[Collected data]
____________

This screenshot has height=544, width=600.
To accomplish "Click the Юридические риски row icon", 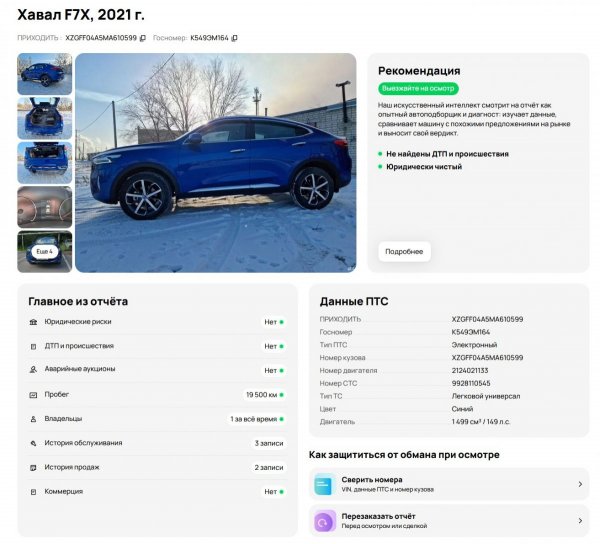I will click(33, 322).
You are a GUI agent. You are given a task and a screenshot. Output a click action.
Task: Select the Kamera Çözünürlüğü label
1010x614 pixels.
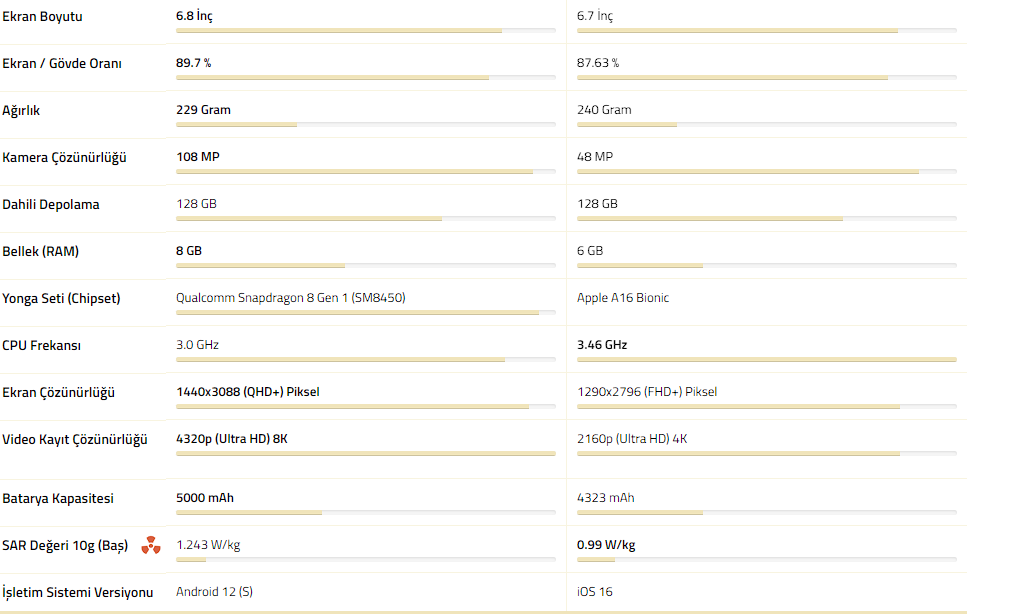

____________

#### [Assigned task]
Identify the lines above that contain the word "screenshot", then copy them.

#### [Answer below]
This screenshot has height=544, width=600.
You are a GUI agent. You are given a task and a screenshot. Output a click action.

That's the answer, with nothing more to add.